Lagrangian Methods in 1D Flashcards
What can we use calculus of variations for?
Instead of guessing the path, we can find function which extremises an integral.
What is the equation for the action when trying to find the minimal path?
A = integral from t0 to t1 of L(x(t), v(t), t) dt
How can we show the path varying in the variables?
x(t) -> x(t) + a(t) and hence v(t) -> v(t) + a’(t)
What do we do to the end points of the path and what does this mean for the Lagrangian?
We fix the end points: a(t0) = a(t1) = 0, so L(x, v, t) -> L(x+a, v+a’, t)
Using Taylor expansion, what does the first order of the Lagrangian for very small a(t) become?
L(x,v,t)+a(t)dL/dx + a’(t)dL/dv
What does the equation for the action become?
The new Lagrangian term subbed in so: integral from t0 to t1 of L(x,v,t)+a(t)dL/dx + a’(t)dL/dv dt
What is 𝛿A, the added on part?
New part without old part of the Action equation: integral from t0 to t1 of a(t)dL/dx + a’(t)dL/dv dt
What can we do to simplify 𝛿A?
Integrate the second term (involving a’(t)) by parts, and then use a(t0) = a(t1) = 0, so this integrated part is zero.
What is 𝛿A after the integration by parts? What do we do with this?
𝛿A = integral from t0 to t1 of a(t)*(dL/dx - d/dt(dL/dx’))
With this, for A to be stationary, we need 𝛿A = 0, so part inside the brackets = 0.
What is the Euler-Lagrange equation?
dL/dx - d/dt * dL/dx’ = 0
How can we use the E-L equation in the mass under gravity problem?
Find the different terms in the E-L equation using differentiation: find that it is equal to -mg-ma = 0, so a = -g, as expected from Newtons second law.
What do we start with for the alternative derivation of the E-L equation?
An alternative path which differs from the optimum path: x(α,t) = x(0,t)+α*Ν(t), where Ν(t) is an arbitrary function
What do we do after starting the alternative derivation of the E-L equation?
- Find the new Lagrangian is: L(x+αΝ, v+αΝ’, t)
- Know that for all Ν(t), path minimised for α = 0 as x(0,t) is optimum path (dA/dα at α = 0 = 0)
What is the integral from t0 to t1 of L(t,x,v) dt equal to?
= f(x,v)
How do we find dA/dα for the alternative derivation of the E-L equation?
- dA/dα = d/dα*integral from t0 to t1 of L dt = df/dα
- Use chain rule so df/dα = df/dx * dx/dα + df/dv * dv/dα
What do we do with df/dα after using the chain rule?

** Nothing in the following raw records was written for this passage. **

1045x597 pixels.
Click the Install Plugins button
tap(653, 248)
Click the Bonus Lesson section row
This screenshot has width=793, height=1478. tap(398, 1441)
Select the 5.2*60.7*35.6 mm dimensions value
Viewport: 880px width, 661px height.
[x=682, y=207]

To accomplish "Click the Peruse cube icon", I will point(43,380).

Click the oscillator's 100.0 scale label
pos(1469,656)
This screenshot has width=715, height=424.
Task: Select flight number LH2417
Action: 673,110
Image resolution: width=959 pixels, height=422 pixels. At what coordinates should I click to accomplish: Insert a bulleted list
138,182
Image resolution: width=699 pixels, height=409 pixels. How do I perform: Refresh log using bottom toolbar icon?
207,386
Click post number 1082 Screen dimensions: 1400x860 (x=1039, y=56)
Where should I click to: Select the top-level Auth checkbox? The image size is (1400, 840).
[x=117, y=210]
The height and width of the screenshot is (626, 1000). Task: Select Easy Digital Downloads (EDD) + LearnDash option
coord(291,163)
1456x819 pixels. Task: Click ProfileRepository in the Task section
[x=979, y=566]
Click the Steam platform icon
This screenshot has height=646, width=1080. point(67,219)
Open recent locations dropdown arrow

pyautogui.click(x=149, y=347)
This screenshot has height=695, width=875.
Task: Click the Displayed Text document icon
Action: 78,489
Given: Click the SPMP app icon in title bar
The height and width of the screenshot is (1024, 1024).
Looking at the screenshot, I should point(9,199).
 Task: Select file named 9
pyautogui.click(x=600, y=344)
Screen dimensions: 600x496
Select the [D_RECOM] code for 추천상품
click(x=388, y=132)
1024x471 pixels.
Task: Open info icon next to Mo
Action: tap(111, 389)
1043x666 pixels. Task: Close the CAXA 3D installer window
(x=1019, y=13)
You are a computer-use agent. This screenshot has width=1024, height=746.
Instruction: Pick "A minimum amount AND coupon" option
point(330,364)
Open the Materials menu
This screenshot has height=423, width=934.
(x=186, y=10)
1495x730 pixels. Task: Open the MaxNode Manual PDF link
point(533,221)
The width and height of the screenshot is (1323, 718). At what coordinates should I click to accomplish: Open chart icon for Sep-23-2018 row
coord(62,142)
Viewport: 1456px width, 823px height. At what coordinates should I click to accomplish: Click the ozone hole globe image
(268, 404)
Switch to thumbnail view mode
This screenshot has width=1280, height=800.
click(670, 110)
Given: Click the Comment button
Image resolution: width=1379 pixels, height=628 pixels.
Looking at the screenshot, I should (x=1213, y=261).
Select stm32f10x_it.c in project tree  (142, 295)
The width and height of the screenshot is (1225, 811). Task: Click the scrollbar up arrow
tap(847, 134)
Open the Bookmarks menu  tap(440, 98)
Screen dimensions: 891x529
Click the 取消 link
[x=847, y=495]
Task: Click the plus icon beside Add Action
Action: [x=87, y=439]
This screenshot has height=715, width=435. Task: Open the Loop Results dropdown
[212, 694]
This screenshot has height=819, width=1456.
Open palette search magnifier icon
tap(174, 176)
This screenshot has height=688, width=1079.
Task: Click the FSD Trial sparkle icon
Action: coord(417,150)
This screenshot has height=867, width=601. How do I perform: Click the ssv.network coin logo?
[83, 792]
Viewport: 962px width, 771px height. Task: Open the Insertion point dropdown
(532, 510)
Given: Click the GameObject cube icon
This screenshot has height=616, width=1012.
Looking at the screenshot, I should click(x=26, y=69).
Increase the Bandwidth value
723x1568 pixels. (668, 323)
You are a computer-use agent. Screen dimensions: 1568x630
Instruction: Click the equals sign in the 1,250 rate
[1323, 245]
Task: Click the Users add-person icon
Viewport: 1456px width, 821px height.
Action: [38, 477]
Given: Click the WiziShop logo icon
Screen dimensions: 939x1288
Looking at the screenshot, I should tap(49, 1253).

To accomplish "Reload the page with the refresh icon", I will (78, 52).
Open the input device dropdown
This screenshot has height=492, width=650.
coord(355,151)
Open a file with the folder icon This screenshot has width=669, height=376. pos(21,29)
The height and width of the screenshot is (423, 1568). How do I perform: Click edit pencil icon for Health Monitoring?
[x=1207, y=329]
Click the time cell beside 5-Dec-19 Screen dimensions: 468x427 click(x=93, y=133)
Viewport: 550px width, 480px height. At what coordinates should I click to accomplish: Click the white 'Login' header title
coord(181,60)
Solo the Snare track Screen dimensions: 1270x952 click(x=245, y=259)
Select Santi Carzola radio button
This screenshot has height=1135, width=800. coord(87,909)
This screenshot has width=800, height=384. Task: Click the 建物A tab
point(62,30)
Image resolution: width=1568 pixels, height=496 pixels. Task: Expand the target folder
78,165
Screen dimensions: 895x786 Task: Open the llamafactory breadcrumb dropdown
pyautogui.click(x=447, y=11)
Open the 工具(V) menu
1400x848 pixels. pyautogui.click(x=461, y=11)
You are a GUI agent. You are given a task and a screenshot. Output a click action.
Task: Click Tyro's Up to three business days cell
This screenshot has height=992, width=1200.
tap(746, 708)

- Sub in the Lagrangian integral again and rearrange so integral is on outside of brackets
- Use equations for x and v to differentiate
- Integrate by parts
What do we get after integrating by parts?
- dA/dα = integral from t0 to t1 of Ν*(dL/dx - d/dt * dL/dv)
- if dA/dα at α = 0 = 0 for any Ν(t), we must have: dL/dx - d/dt * dL/dv = 0
- The E-L equation
How do we use the E-L equation in a 1D potential, potential energy V(x)? (find Newtons second law)
- L = T-V = 1/2 * m*v^2 - V(x)
- Apply E-L: dL/dx = -dV/dx = force due to potential, d/dt(dL/dv) = dρ/dt
- F = dρ/dt = Newtons second Law
For a swinging pendulum, what do we make the Lagrangian a function of and why?
L(θ, θ’), since the length is fixed, we can describe the position using only θ, don’t need x,y.
What is the potential energy V equal to for the pendulum?
V = const - mgLcosθ
What is the kinetic energy T equal to for the pendulum?
1/2 * m*v^2 = 1/2 * m(Lθ’)^2, where v = (Lθ’)^2
What do we do once we have found the Lagrangian for the simple pendulum?
Sub it into the E-L equation and find the differentials, then rearrange to find an equation for simple harmonic motion: θ’’ = -g/L * θ
For a rollercoaster, what can we use instead of x,y and why?
Can use arc length s(t), since it is a fixed path and x&y aren’t independent.
What is the Lagrangian equal to for the roller coaster?
L = 1/2 * m*s’^2 - mgh(s) = L(s,s’)
What do we do with the Lagrangian for the roller coaster problem?
Sub it into the E-L equation, and find s’’ = -g * dh/dm which is the equation of motion, so if we know h(s), we get s(t).
What is the generalised version of the E-L equation?
dL/dq 0 d/dt * dL/dq’ = 0, where q(t) is a generalised coordinate and may be x(t), θ(t) etc, and q’ is the related velocity.